Malevich's signature artistic and philosophic style, known as Suprematism, is discussed at length in the accompanying catalog, and the consulting curator for the show, Angelica Rudenstine, discussed it at the press opening.
Suprematism is ``an extraordinarily difficult conception,'' she said ``...There are art historians struggling with this material in Russian, German, English, and other languages and finding it impenetrable.'' She went on to to explain that, with Suprematism, Malevich ``developed a language that had absolutely no reference to anything recognizable outside the picture frame. It was a total abstraction, a total non-objectivity.
He did this, added Ms. Rudenstine, ``in order to bring a higher intensity of spirituality into his work.''
After a period of delving into Cubism and Futurism, Malevich ``all of a sudden buried himself in his studio for several months, and in December of 1915 he exploded upon the world'' with a groundbreaking show called ``0.10. The Last Futurist Exhibition.'' This show caused ``an immense shock among the most avant-garde of his colleagues, with an exhibition of 35 totally abstract works,'' Rudenstine continued. ``Nobody had ever done this; I mean, he was undoubtedly the first.''
Although Kandinsky is often credited with doing the first totally abstract painting in 1910, Jack Cowart, the National Gallery's head curator of 20th-century art, told the Monitor, ``I think this exhibition shows that Malevich was the first - and in a most uncompromising fashion - totally abstract painter.
``Kandinsky's earlier inventions and developments still had beneath them a figural base. There are evocations of natural elements, whether mountains, or figures, or attempts to capture in paint the effects of music. Thus Kandinsky blazed the trail, but it would be Malevich whose developments in 1915 had done the most uncompromising geometrical and non-figural paintings.
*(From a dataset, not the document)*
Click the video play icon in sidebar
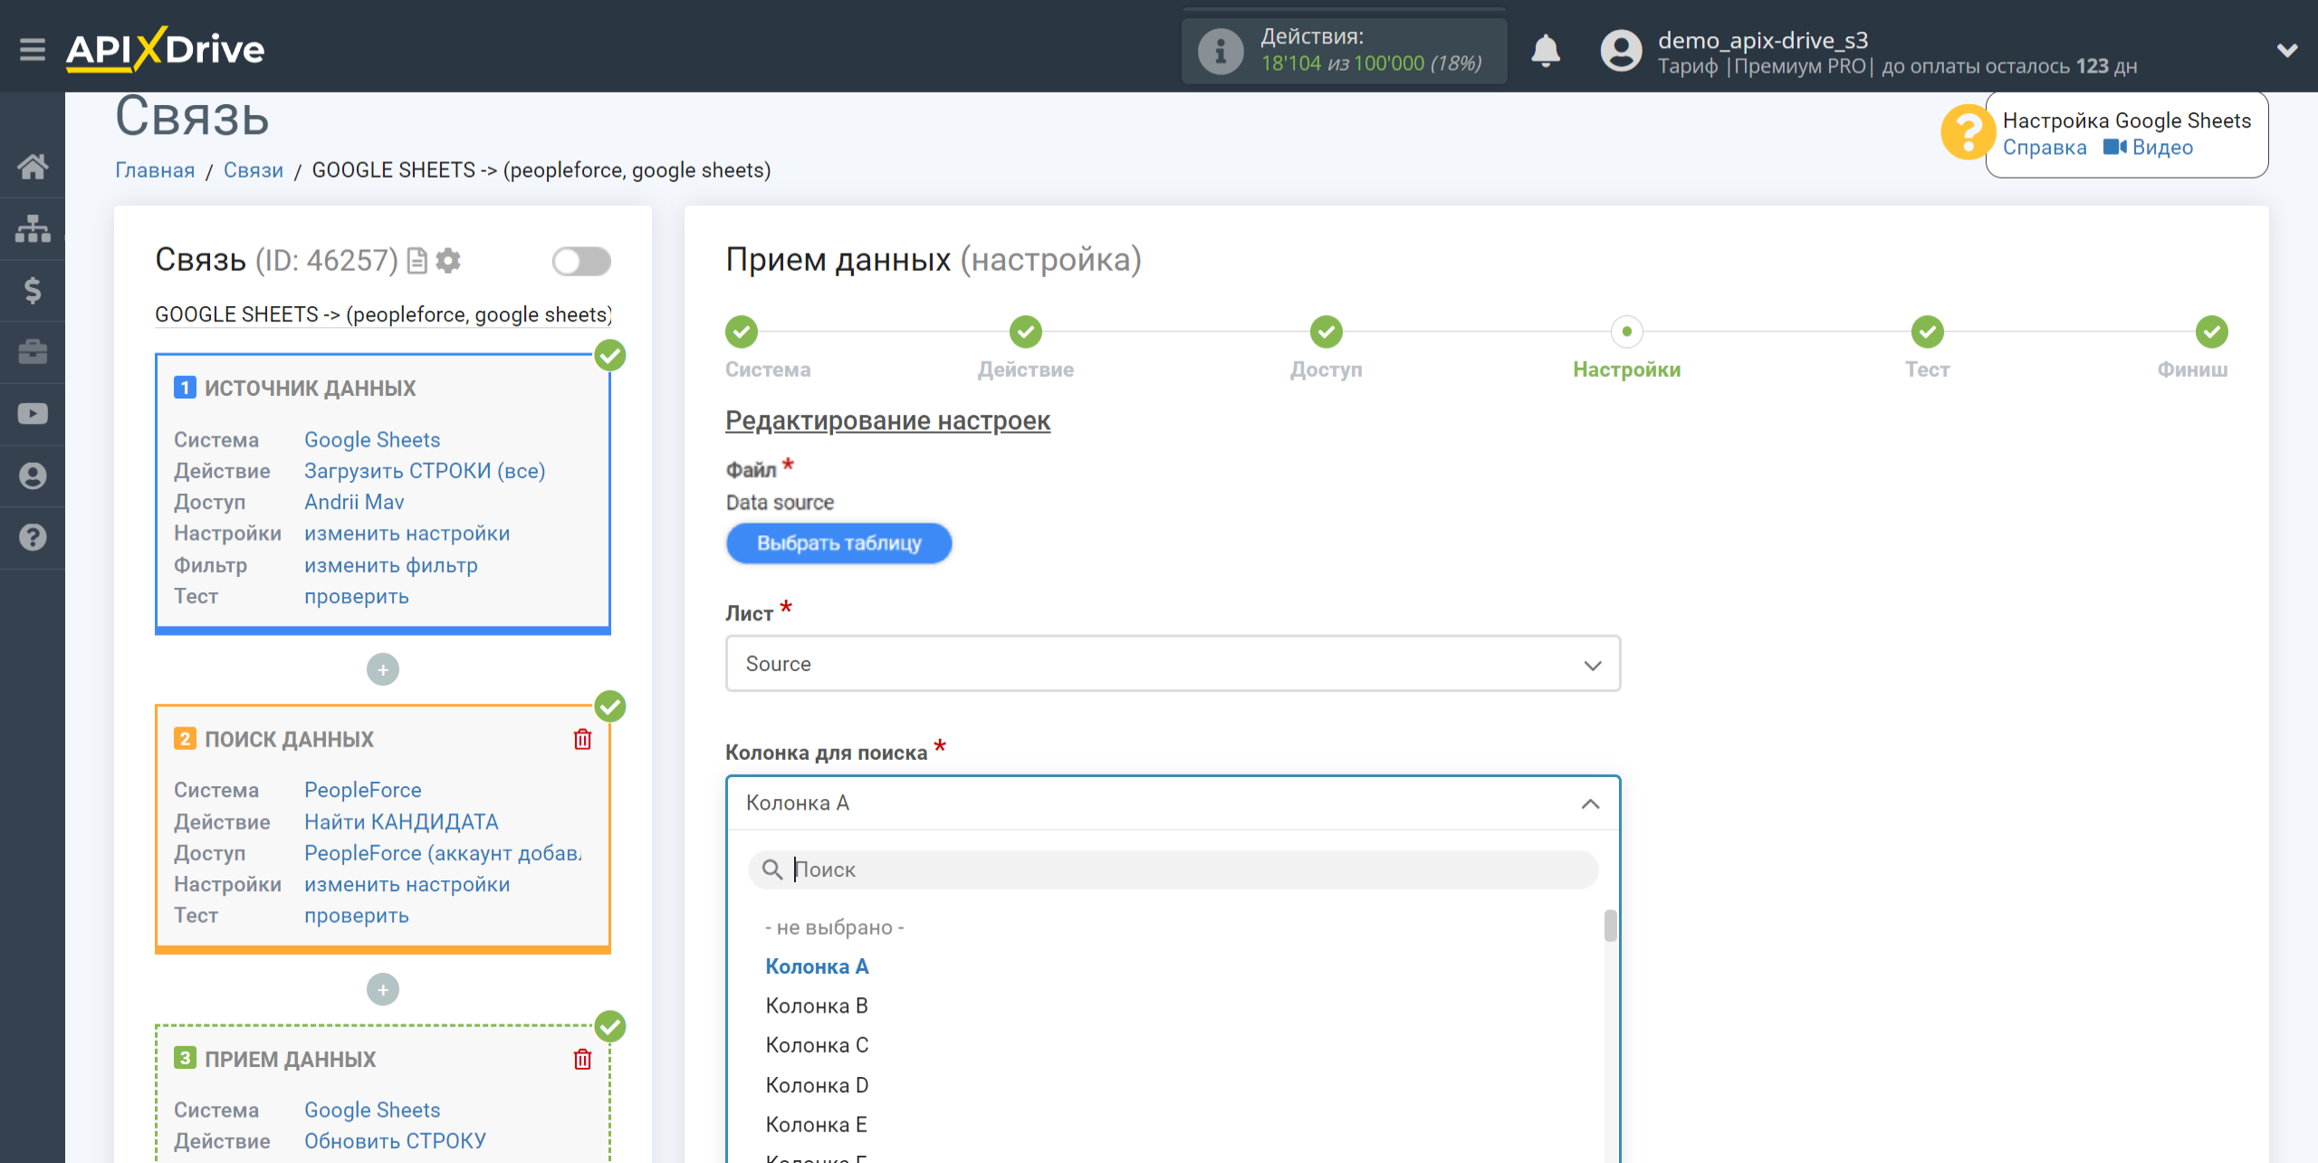The width and height of the screenshot is (2318, 1163). (33, 412)
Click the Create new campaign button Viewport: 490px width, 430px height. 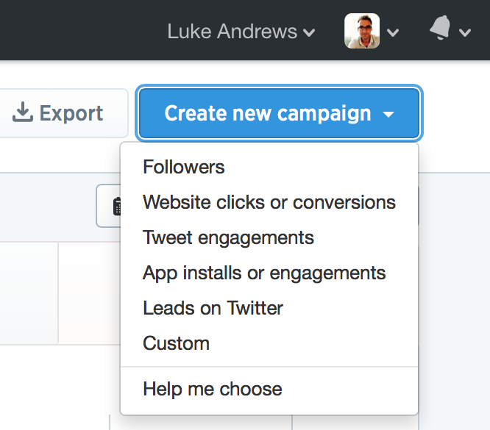(x=279, y=113)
``Malevich was a prime player in this abstract invention, the one who did the biggest break in his work.''
The show includes totally abstract works like ``White Square on White'' and his famous ``Black Square,'' whose subtleties do not reproduce well on newsprint. Also included are 170 paintings, works on paper, and architectural models from museums in the USSR, the US, the Netherlands, and France.
The artist's fame in Russia at the time of the revolution, when Suprematism was a movement supporting it, resulted in Malevich and other artists being asked by the new government to reorganize the artistic life of the country. But by the early 1920s, the hammer and sickle of conservative Socialist Realism prevailed. Some artists were arrested and jailed. Malevich himself was threatened and his teaching position taken away. He did not paint at all for several years.
Westerners knew his work only from a 1927 exhibition he brought to Warsaw and Berlin. The artist, who lived all his life in Russia, left that work in the West, where much of it was acquired by the Stedelijk Museum in Amsterdam.
In the Soviet Union, his art was ``anathema - banned, and relegated to the basements'' of state museums, as Carter Brown pointed out. It could not be borrowed by museums outside the USSR, and even the Russian people were not allowed to see it until the late 1980s.
Finally in 1988-89, an internationally acclaimed Malevich exhibition was held in Leningrad, Moscow, and Amsterdam, with works drawn from the State Russian Museum in Leningrad, the Tretiakov Gallery in Moscow, and the Stedelijk Museum in Amsterdam.
According to the National Gallery, the current exhibition includes a ``significantly altered selection'' from that Soviet show, with several major works from American museums and other Soviet sources.
When Malevich returned from Germany, he found it impossible to paint abstract art; the state allowed only figurative art showing the struggles of the Soviet people. ``For a long time,'' said Rudenstine, ``many of us felt that this was a kind of pathetic end to a great career.''
But now she believes that ``Malevich arrived at an extraordinarily powerful new aesthetic in the late '20s and '30s'' - and she hopes this exhibition will prove that once and for all.